Nach zehn Jahren an der Regierung erlitt die FMLN in El Salvador eine deutliche Niederlage

Der 3. Februar 2019, an dem der neue Präsident El Salvadors gewählt wurde, war in der Hauptstadt San Salvador ein ruhiger, sonniger Sonntag mit einer leichten Brise. Auf dem Wahlzettel standen sieben Parteilogos zur Auswahl, die vier Präsidentschaftskandidaten, alles Männer, repräsentierten. Vier Parteien (ARENA, PDC, PCN, DS) bildeten eine Koalition für den Kandidaten der ultrarechten Partei ARENA: Carlos Calleja, Besitzer unter anderem einer der größten Supermarktketten El Salvadors (Super Selectos). Die FMLN war mit Hugo Martínez, dem ehemaligen Außenminister, und als Vize-Kandidatin Karina Sosa angetreten. Dann gab es noch den Kandidaten der Partei VAMOS, eine zu vernachlässigende Partei eines evangelikalen Pfarrers, und als vierten Kandidaten Nayib Bukele. Er trat für GANA an, eine Abspaltung von ARENA, da seine Partei Nuevas Ideas (Neue Ideen) zur Wahl noch nicht zugelassen war

Ulf Baumgärtner
Lena Voigtländer

Schon bald nachdem die Wahllokale um 17 Uhr geschlossen hatten, war klar, dass die Golondrina (Schwalbe), die im Logo der Partei Nuevas Ideas/GANA zu sehen ist, die meisten Stimmen erhalten hatte. Diese Tendenz blieb konstant und bereits eine Stunde nach Beginn der Auszählung zeigte sich, dass Bukele gewonnen hatte, sehr wahrscheinlich auf Anhieb in der Ersten Runde. Am Ende bekam er 53 Prozent der abgegebenen gültigen Stimmen. ARENA kam auf 31 Prozent, die FMLN landete mit 14 Prozent weit abgeschlagen auf dem dritten Platz und VAMOS kam auf weniger als ein Prozent. Das Wahlergebnis bedeutet das Ende des Zweiparteiensystems, vor allem aber bedeutet es nach zehn Jahren das Ende einer linken Regierung in El Salvador. El Salvador fügt sich damit in die Reihe der Länder ein, in denen ein Rechtsruck stattgefunden hat. Im Land selbst jedoch ist die Meinung darüber, ob es mit diesem Ergebnis tatsächlich einen Rechtsruck geben wird, gespalten. Schließlich hatte Bukele noch 2015 für die FMLN das Bürgermeisteramt von San Salvador zurückerobert. Ende 2017 wurde er allerdings wegen parteischädigender Äußerungen aus der Partei ausgeschlossen. Er hatte immer häufiger öffentlich verkündet, dass die rechtsextreme ARENA-Partei und die linke FMLN ein und dasselbe seien.
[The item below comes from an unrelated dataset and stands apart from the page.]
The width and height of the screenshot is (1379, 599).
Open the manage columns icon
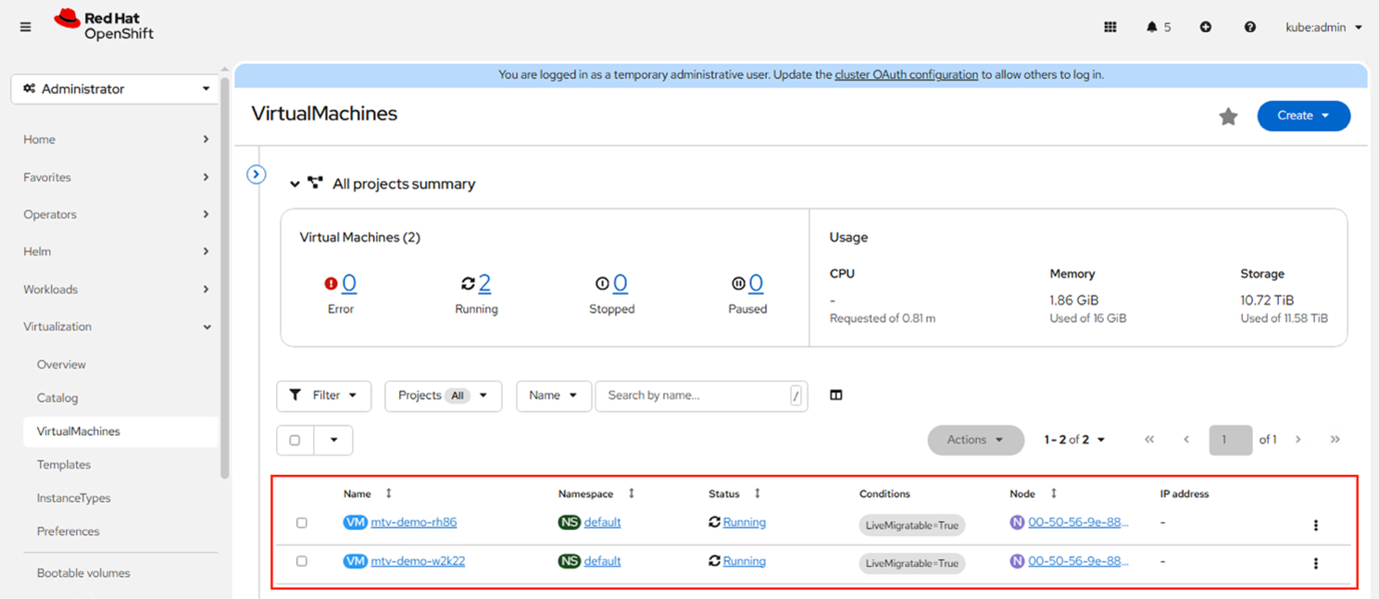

An seinem Ehrgeiz, Präsident zu werden, änderte der Rausschmiss freilich nichts. Nachdem sein Versuch, eine eigene Partei (eben die „Neuen Ideen“) zu gründen, scheiterte, weil sie sich nicht rechtzeitig hatte einschreiben lassen, verfolgte er sein Ziel auf dem Ticket von GANA weiter.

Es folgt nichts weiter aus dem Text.